Figure 1: In superconducting circuits, broken Cooper pairs, known as Bogoliubov quasiparticles (purple), have a higher number density than expected. To study the quasiparticle energy distribution, researchers measure the rate of tunneling across a Josephson junction, shown here as two superconducting films (blue) separated by an insulating barrier (green). The film on the left has a lower superconducting gap energy (Δ) than that of the film on the right (Δ + 𝛿Δ). As the temperature is raised above 20 mK, the tunneling rate increases, implying that quasiparticles in the lower gap film obtain enough energy to overcome the gap difference. The observations suggest that the quasiparticles start out with a “cold” energy distribution.

Over the past few decades, superconducting circuits have emerged as a promising technology, with applications from quantum information processing to quantum sensing. Operated within cryostats in the 10 mK range—roughly 100 times colder than outer space—these devices rely on conduction electrons coalescing into a superconducting condensate such that they flow as one entity. However, historically, these superconducting circuits have been plagued by electronic excitations known as Bogoliubov quasiparticles with populations much larger than would be expected given the cryostat temperature (Fig. 1) [1]. This so-called quasiparticle poisoning can cause decoherence of quantum information in superconducting circuits. Now an experiment by Thomas Connolly and Pavel Kurilovich of Yale University and colleagues reveals new insights into this phenomenon [2]. The results suggest that poisoning can be mitigated by engineering the energy landscape over which these quasiparticles move.

Quasiparticles result from the splitting of Cooper pairs—the coupled electrons that carry charge inside a typical superconductor. This splitting occurs when a pair is excited with an energy called the gap energy, which depends on the type of superconducting material used. For an aluminum superconductor (as used in the current study), the gap energy is around 180 µeV, which corresponds to a critical temperature of about 1 K. When a superconductor is cooled below the critical temperature, we would expect that the number of quasiparticles would be very small, just based on thermodynamics. But the number density is many orders of magnitude higher than expected.

For decades, researchers have struggled to explain this quasiparticle puzzle. Over the past five years, however, two major sources of quasiparticles have been carefully characterized in the context of quantum information processing applications. The first is photon-assisted tunneling across a Josephson junction, which is a barrier between two superconductors. Quasiparticles can be created at such a junction when an infrared photon from the environment splits a Cooper pair across the junction [3]. The second source is ionizing radiation, such as cosmic-ray muons and gamma rays [4]. When these particles impact the device substrate, they create a shower of phonons that can lead to quasiparticle creation in the superconductors.

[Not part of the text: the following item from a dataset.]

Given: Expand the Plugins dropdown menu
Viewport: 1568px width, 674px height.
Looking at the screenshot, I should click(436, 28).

These phonon bursts are particularly problematic for quantum error correction, as the generated quasiparticles can simultaneously cause errors in multiple superconducting qubits on the same substrate [5].

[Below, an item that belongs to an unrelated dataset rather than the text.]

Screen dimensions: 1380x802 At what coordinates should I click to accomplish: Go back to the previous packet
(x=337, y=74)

To better understand quasiparticles and how their associated errors might be reduced, Connolly and colleagues investigate quasiparticle dynamics in a transmon qubit, the most widely used superconducting qubit today. This simple superconducting circuit is an anharmonic oscillator consisting of a Josephson junction shunted by a capacitor. As is often done in quasiparticle studies, Connolly and colleagues designed their transmon to be sensitive to changes in the capacitor’s charge [6]. In this regime, the researchers could monitor the qubit frequency in real time and attribute frequency jumps to the tunneling of a single quasiparticle across the Josephson junction.

Normally, the tunneling events across a Josephson junction can be attributed to preexisting quasiparticles diffusing through the circuit, or they can be from the aforementioned photon-assisted tunneling process. To suppress the latter, Connolly and colleagues used strong infrared filtering on the device control lines [7] and light-tight shielding [8]. This setup let them focus on the remaining quasiparticle density in a way that was difficult in previous experiments. The Josephson junction in the team’s transmon consisted of two films of aluminum separated by an oxide layer. One of the films was slightly thinner than the other, giving it a slightly larger gap energy. The team monitored the quasiparticle tunneling rate across this junction as the temperature of the cryostat was increased, revealing information about the energy distribution of the quasiparticles.

In particular, the researchers observed that the tunneling rate increased as they raised the base cryostat temperature above 20 mK, finding that the rate increase was well described by a thermal activation model. This model assumes that the quasiparticles have a thermal energy distribution and that tunneling only occurs for those quasiparticles with energy greater than the difference in the gap energies between the two films. From the model, the temperature of the quasiparticles was found to be the same as that of the cryostat, suggesting that quasiparticle energies rapidly thermalize with their cold environment—despite their number density being much higher than equilibrium.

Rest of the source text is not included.